What This Means for Your Code-Level Billing

The absence of a code list means your billing team cannot rely on a simple code-match exclusion to catch these claims. The wrong-site determination is clinical, not code-based. A claim for CPT 27447 (total knee arthroplasty) looks identical whether it was performed on the correct knee or the wrong knee. The flag has to come from clinical documentation review, not from the charge master.

This is the central operational challenge with never event billing. Your compliance and billing teams need a process that connects clinical incident reporting to the claims workflow — not just a code scrubber.

ICD-10-CM Codes to Be Aware Of

While this policy does not list specific ICD-10 codes, the ICD-10-CM system does include codes for reporting complications related to surgical errors.
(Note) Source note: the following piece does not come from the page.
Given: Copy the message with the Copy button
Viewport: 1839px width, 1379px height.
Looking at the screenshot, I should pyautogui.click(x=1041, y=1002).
Y65.51 (Performance of wrong procedure on correct patient) and related codes in the Y65 category are used to document these events in the medical record. These codes should appear in the incident documentation and potentially in claims for corrective procedures, depending on your facility's coding protocols and your MAC's guidance.

Confirm the appropriate use of Y65-range codes with your coding team and compliance officer. Regional Medicare Administrative Contractor guidance may affect how and when these codes are included on claims.